I am trying to scrape the name, city, state, email, etc of professionals from this website http://www.napo.net/search/newsearch.asp using rvest, but I can't seem to get the CSS selectors using selector gadget and the e-mails are protected with JavaScript.
I have checked the forums and haven't seen any issue like this.
This solution uses seleniumPipes and RSelenium package. You should also download phantomjs ,unzip it and put .exe file in in your R working directory.
This method uses a headless browser(phantomjs) which simulates user behavior. It can read javascript generated values.
library(rvest)
library(RSelenium) # start a server with utility function
library(seleniumPipes)
rD <- rsDriver (browser = 'chrome',chromever = "latest",port = 4444L)
#open browser
remDr <- remoteDr(browserName = "chrome")
main_page_url <- "http://www.napo.net/search/newsearch.asp"
#go to home page
remDr %>% go(main_page_url)
#switch to iframe
remDr %>% switchToFrame(Id = "SearchResultsFrame")
#get all relative path
relative_path <- remDr %>% getPageSource() %>% html_nodes(".lineitem a[href]") %>% html_attr("href")
#all individual urls:
full_paths <- paste0("http://www.napo.net",relative_path)
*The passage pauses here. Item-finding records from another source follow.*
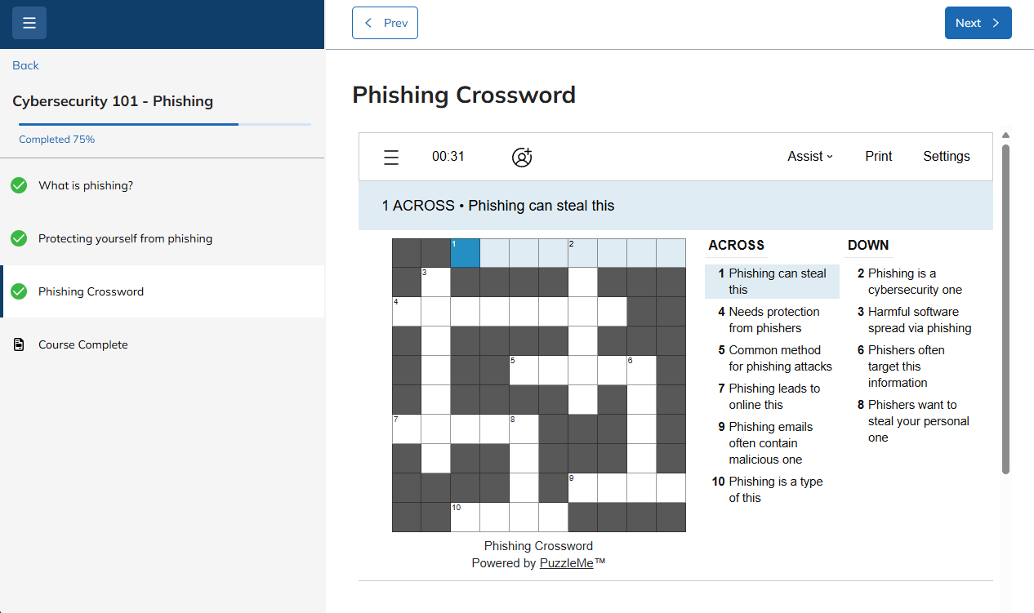Go to the Prev lesson
The height and width of the screenshot is (613, 1034).
click(x=385, y=23)
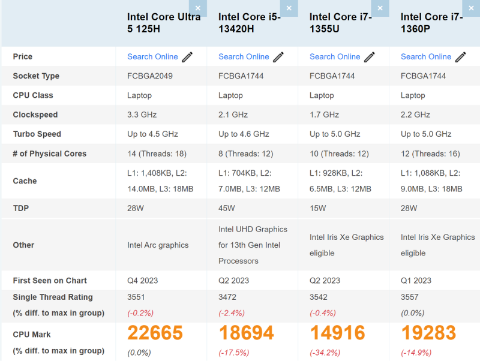Close the Intel Core i7-1360P column with the x icon
480x361 pixels.
tap(471, 8)
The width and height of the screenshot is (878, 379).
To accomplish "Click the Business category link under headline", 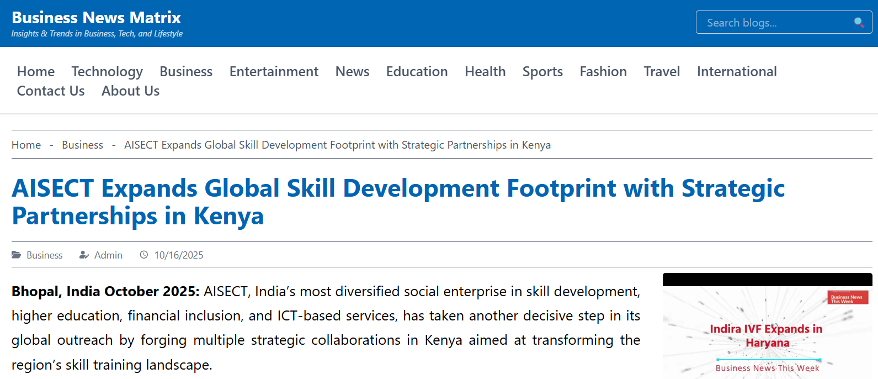I will [x=45, y=255].
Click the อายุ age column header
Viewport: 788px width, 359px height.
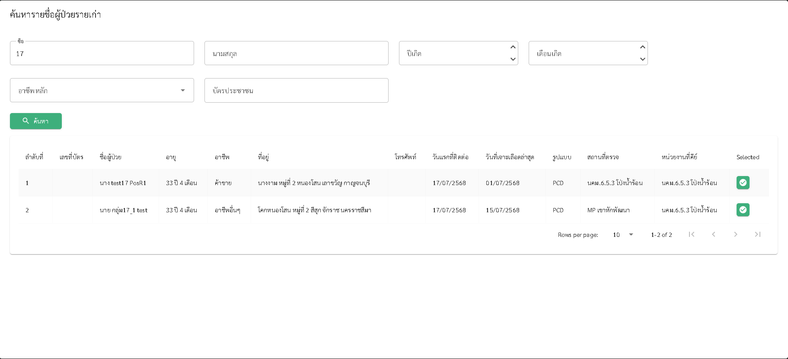tap(171, 157)
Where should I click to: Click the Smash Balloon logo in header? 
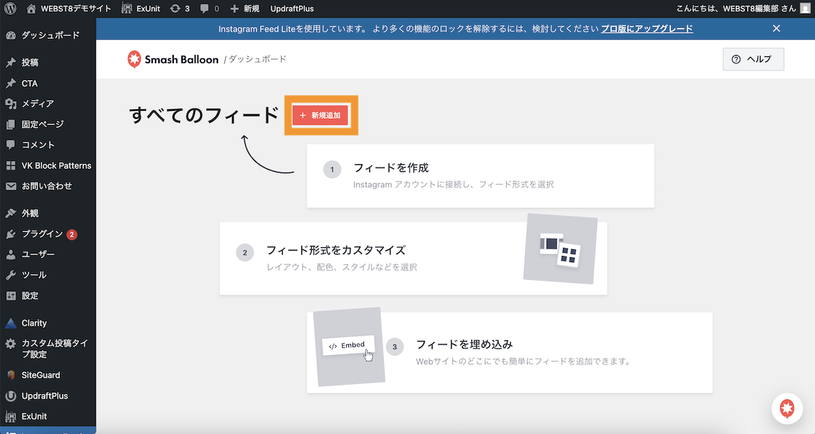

#scrape email from each page
email_address <- list()
#Retrieve email adress from the first three results
for(i in seq_along(full_paths[1:3])){
remDr %>% go(full_paths[i])
email_adress <- remDr %>% getPageSource() %>% html_nodes('a[href^="mailto"]') %>% html_text()
temp_list <- list(email = email_adress)
email_address <- c(email_address,temp_list)
Sys.sleep(3)
}
#display result
email_address[1]
$email
[1] "marla@123organize.com"
Above are all for page one, if you want to turn to page two:
remDr %>% go(main_page_url)
remDr %>% switchToFrame(Id = "SearchResultsFrame")
#click on page two on iframe to turn to page 2:
remDr %>% findElement(using = "css selector",value = ".DotNetPager a:nth-child(2)") %>% elementClick()
#get relative and full path again
relative_path <- remDr %>% getPageSource() %>% html_nodes(".lineitem a[href]") %>% html_attr("href")
full_paths <- paste0("http://www.napo.net",relative_path)
#And you can do the for loop again
for(i in seq_along(full_paths[1:3])){
remDr %>% go(full_paths[i])
email_adress <- remDr %>% getPageSource() %>% html_nodes('a[href^="mailto"]') %>% html_text()
temp_list <- list(email = email_adress)
email_address <- c(email_address,temp_list)
Sys.sleep(3)
}
#display result[6]
$email
[1] "lynette@itssimplyplaced.com"
email_address
#You can also do a loop to scrape all pages
#-----
#delete session and close server
remDr %>% deleteSession()
rD[["server"]]$stop()
I am doing it in 2 steps.
1.to get the link to the embedded search result pages:
require(rvest)
require(magrittr)
yourlink <- "http://www.napo.net/search/newsearch.asp"
linktoresult <- yourlink %>% read_html() %>%
html_nodes("iframe") %>% extract(1) %>%
html_attr("src")
# /searchserver/people.aspx?id=FE0436D0-08ED-4763-8588-09112794521D&cdbid=&canconnect=0&canmessage=0&map=True&toggle=False&hhSearchTerms=
2.scrape from the actual search result page:
pagelink <- paste0("http://www.napo.net", linktoresult)
# "http://www.napo.net/searchserver/people.aspx?id=FE0436D0-08ED-4763-8588-09112794521D&cdbid=&canconnect=0&canmessage=0&map=True&toggle=False&hhSearchTerms="
yourresult <- pagelink %>% read_html() %>%
html_nodes("#SearchResultsGrid>.lineitem") %>%
html_nodes("a") %>%
html_attr("href")
#/members/?id=42241027
#NA
#/members/?id=46636113
#/members/?id=37474237
#/members/?id=39530420
#...